The U.S. Justice Department is investigating the possibility that Monsanto has been engaged in “anticompetitive conduct in the glyphosate industry.”

Glyphosate, the basic ingredient in Monsanto’s Roundup herbicide, became widely available through various generic labels soon after Monsanto’s glyphosate patent expired in 2000. Monsanto responded to increased competition by lowering the price of its Roundup products. But the company may also have sought to maintain customers by requiring farmers to use its brand of glyphosate on crops grown with Monsanto’s Roundup Ready seed. Using an off-brand of glyphosate on a Roundup Ready crop could void certain warranty protections from the company.

U.S. farmers have complained that glyphosate prices in Latin America, Australia and the Far East are substantially cheaper, nearly half the price paid by U.S. farmers in some cases, despite what appears to be fierce glyphosate competition between Monsanto and Syngenta in the U.S.

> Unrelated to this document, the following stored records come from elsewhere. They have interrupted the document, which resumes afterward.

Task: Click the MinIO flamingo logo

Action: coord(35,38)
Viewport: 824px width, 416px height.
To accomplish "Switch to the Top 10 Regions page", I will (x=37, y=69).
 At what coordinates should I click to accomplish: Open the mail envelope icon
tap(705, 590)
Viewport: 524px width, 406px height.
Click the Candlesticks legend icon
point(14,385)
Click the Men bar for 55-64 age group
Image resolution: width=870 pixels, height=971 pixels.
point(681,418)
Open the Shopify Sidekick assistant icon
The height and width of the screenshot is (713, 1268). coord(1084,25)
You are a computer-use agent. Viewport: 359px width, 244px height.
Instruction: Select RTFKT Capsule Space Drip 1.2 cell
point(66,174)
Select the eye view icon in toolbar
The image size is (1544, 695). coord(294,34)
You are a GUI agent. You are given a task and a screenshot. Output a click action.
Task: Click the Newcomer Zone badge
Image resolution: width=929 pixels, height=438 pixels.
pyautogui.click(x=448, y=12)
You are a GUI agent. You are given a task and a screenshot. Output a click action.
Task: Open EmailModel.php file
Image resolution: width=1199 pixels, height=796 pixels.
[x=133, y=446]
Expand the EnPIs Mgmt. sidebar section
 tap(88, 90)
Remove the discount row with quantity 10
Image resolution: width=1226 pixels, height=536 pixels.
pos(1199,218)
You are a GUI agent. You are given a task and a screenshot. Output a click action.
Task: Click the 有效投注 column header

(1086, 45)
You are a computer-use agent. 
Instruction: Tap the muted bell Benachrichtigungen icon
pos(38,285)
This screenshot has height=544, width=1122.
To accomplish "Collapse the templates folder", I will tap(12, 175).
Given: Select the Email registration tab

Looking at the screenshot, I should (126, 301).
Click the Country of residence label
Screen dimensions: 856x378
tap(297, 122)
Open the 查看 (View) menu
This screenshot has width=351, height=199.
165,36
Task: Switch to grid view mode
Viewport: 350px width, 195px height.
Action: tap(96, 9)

Monsanto spokesperson Lori Fisher said the company believes that the Justice Department has requested information from various glyphosate marketers and distributors and that Monsanto has cooperated with the government's “very broad-based” request for information.

“From our standpoint, we believe we've acted appropriately, and we are cooperating with their inquiry,” she said.

In December, Monsanto settled a lawsuit with Chemical Products Technologies and dropped its case against Zetachem of South Africa over technology used to make the generic version of Roundup. In 2001, Chemical Products had accused Monsanto of trying to thwart generic competition of Roundup.